Non-Minimal Inflation with a scalar-curvature mixing term $\frac{1}{2} \xi R \phi^2$

TL;DR

This paper investigates inflation models with a scalar field non-minimally coupled to curvature, analyzing various potentials and comparing predictions with PLANCK 2018 data to assess their viability.

Contribution

It introduces a comprehensive analysis of non-minimal inflation with multiple potentials constrained by recent observational data.

Findings

Constraints on inflation parameters from PLANCK 2018 data.

Predictions for scalar spectral index and tensor-to-scalar ratio.

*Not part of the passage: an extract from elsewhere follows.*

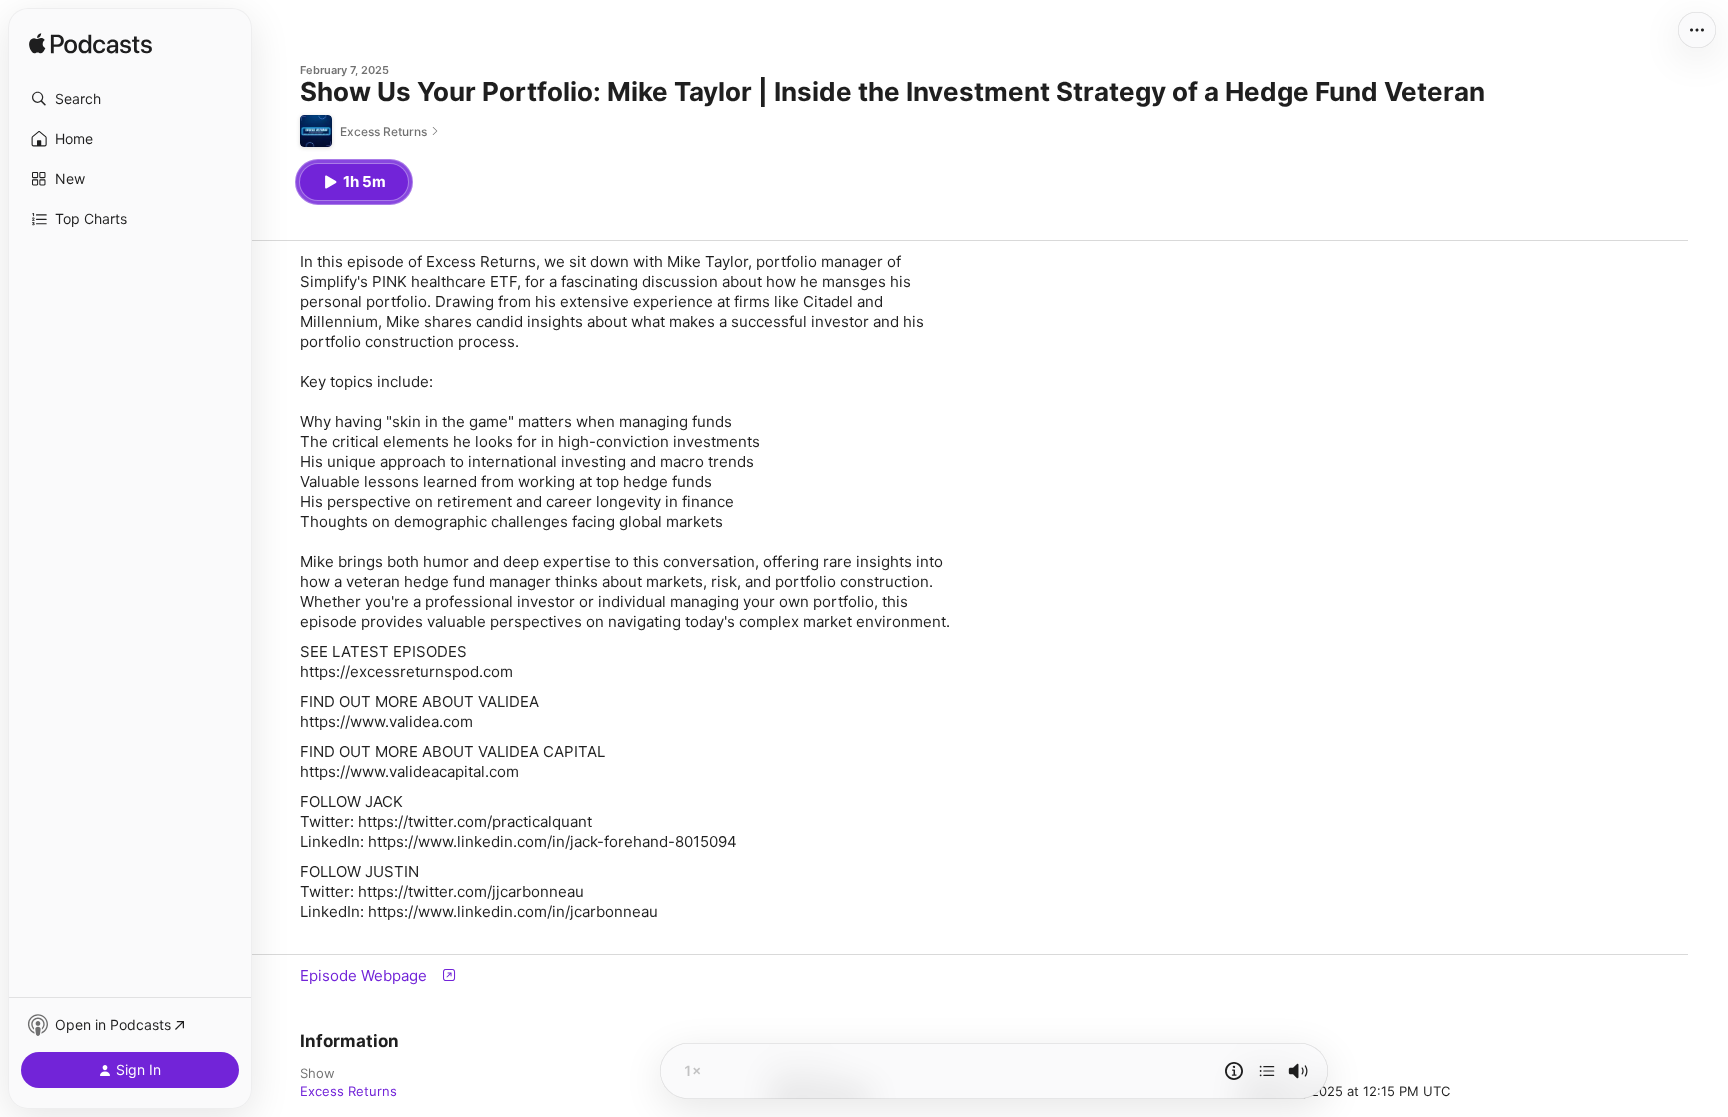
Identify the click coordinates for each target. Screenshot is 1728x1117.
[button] (130, 99)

Comparison showing the viability of different potentials.

Abstract

We use the PLANCK 2018 and the WMAP data to constraint inflation models driven by a scalar field $\phi$ in the presence of the non-minimal scalar-curvature mixing term $\frac{1}{2}\xi R \phi^2$. We consider four distinct scalar field potentials $\phi^p e^{-\lambda\phi},~(1 - \phi^{p})e^{-\lambda\phi},~(1-\lambda\phi)^p$ and $\frac{\alpha\phi^2}{1+\alpha\phi^2}$ to study inflation in the non-minimal gravity theory. We calculate the potential slow-roll parameters and predict the scalar spectral index $n_s$ and the tensor-to-scalar ratio $r$, in the parameters ($\lambda, p, \alpha$) space of the potentials. We have compared our results with the ones existing in the literature, and this indicates the present status of non-minimal inflation after the release of the PLANCK 2018 data.